Com a expansão da internet, o @ ganhou o mundo — e novos apelidos. Na Itália, é chiocciola (“caracol”); em hebraico, strudel; no tcheco, zavináč, um tipo de arenque enrolado; na Rússia, sobaka, “cachorro”. Em holandês, é apenstaartje, “rabo de macaco”.
O belga Nick Fransen, consultor de gestão, lembra que ainda usa o nome tradicional. “Mas, alguns dias atrás, eu conversava com uma pessoa idosa que não falava muitos termos em inglês e voltei a chamar @ de apenstaartje, sem nem mesmo pensar a respeito”, conta.

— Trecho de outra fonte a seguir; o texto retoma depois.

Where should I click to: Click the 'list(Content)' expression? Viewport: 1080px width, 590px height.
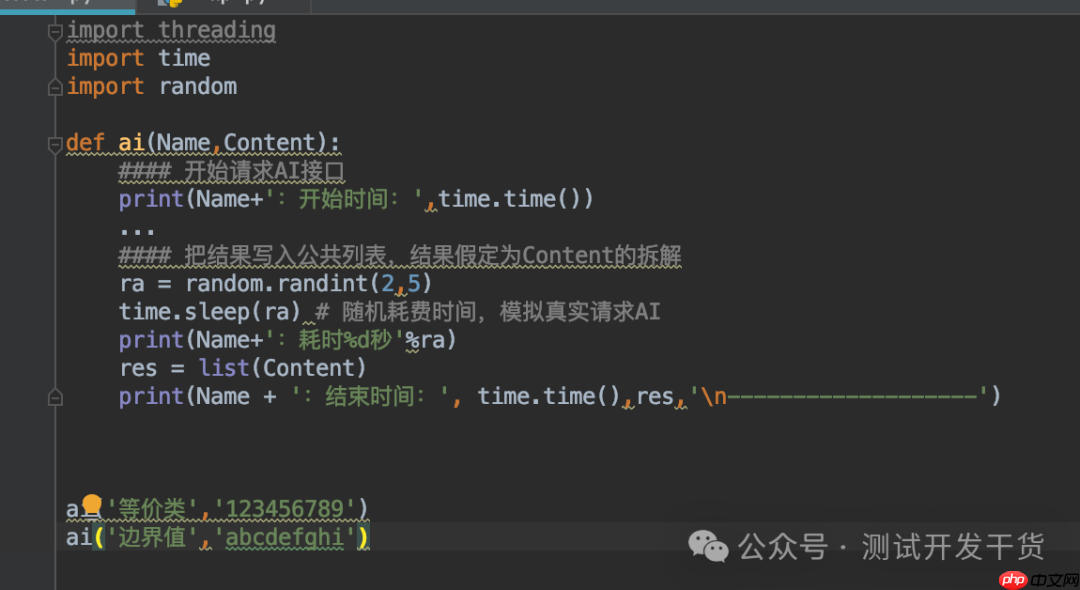click(283, 368)
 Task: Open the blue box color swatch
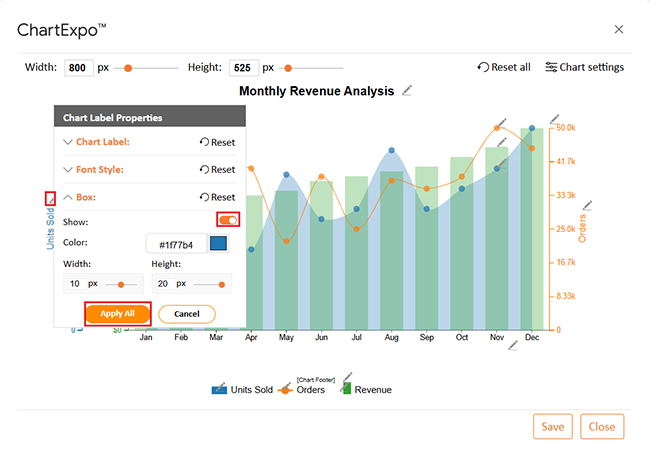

Em inglês, o símbolo é chamado simplesmente at (“em”), embora às vezes seja referido como “em comercial”. Em português e espanhol, “arroba” designava originalmente uma unidade de medida — e no Brasil equivale a 15 kg.
Hoje, porém, o sinal é também usado para expressar gênero neutro em palavras como amig@s, tornando-se símbolo de inclusão.
“O motivo de @ não ter um nome especial em inglês é porque a sua definição inicial é muito clara e facilmente transmitida”, explica Leonidas. “Mas, à medida que as pessoas começam a adaptar esses símbolos para seus idiomas locais, eles precisam de uma forma de se lembrar dele.”
Segundo o professor, a forma do símbolo, e o modo como ele obriga o uso de letras minúsculas e sem espaços, influencia até nossa identidade online.
“Precisamos inventar uma única palavra exclusiva para nós mesmos. Isso nos força a pensar como devemos apresentar nossa identidade”, afirma.
Pesquisas mostram que escolher um nome de usuário pode ser uma experiência emocional: não basta ser único, ele precisa “soar certo” e representar quem somos. Assim, @ tornou-se inseparável da nossa identidade digital – um pequeno elo entre o real e o virtual.